*Görevin kapsamı*:
Aşağıdaki satırların tamamını, resimleri dışarıda bırakarak, hiçbir değişiklik yapmadan yazdırır mısın?

*Alıştırma verileri*:
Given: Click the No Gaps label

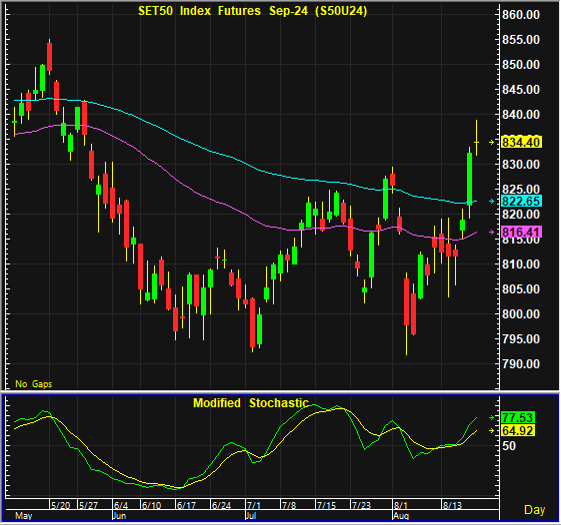Looking at the screenshot, I should pos(33,384).
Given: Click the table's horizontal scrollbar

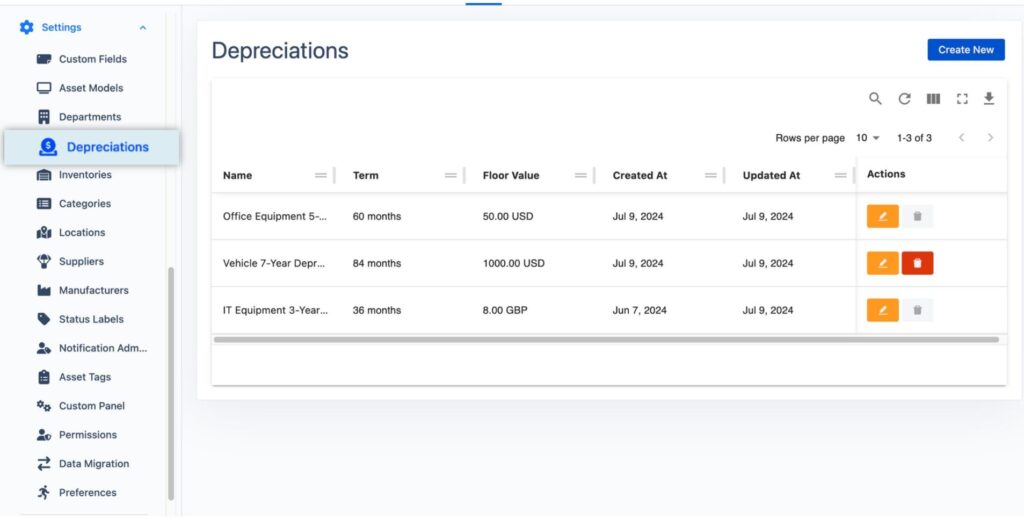Looking at the screenshot, I should 605,340.
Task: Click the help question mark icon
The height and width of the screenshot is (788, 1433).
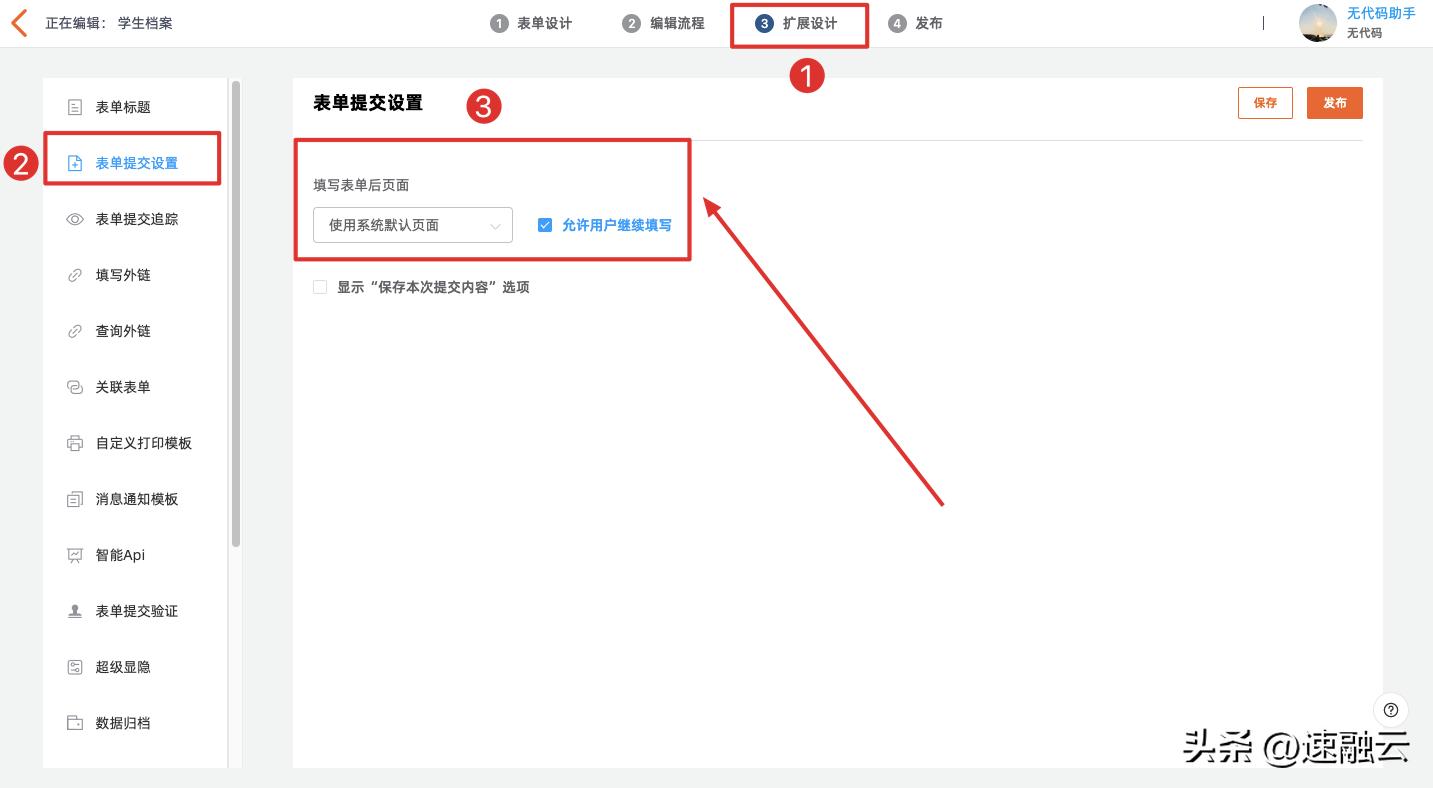Action: pos(1390,710)
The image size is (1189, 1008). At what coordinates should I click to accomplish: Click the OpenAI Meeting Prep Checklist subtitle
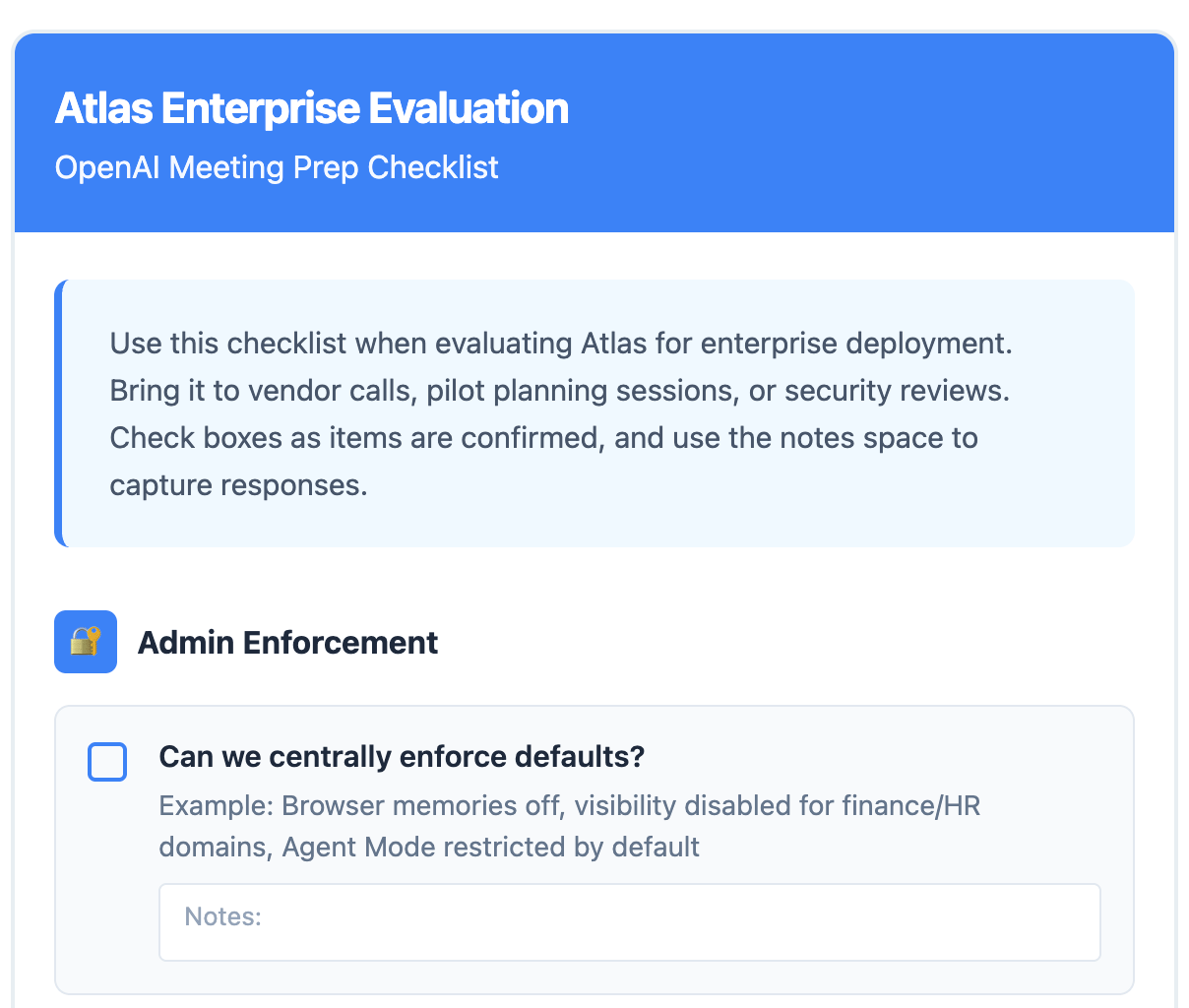pyautogui.click(x=277, y=167)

*Sonuç*:
Given: Click the No Gaps label

Looking at the screenshot, I should pos(33,384).
Given: Click the table's horizontal scrollbar

Looking at the screenshot, I should 605,340.
Task: Click the help question mark icon
The height and width of the screenshot is (788, 1433).
Action: pos(1390,710)
The image size is (1189, 1008). At what coordinates should I click to accomplish: Click the OpenAI Meeting Prep Checklist subtitle
pyautogui.click(x=277, y=167)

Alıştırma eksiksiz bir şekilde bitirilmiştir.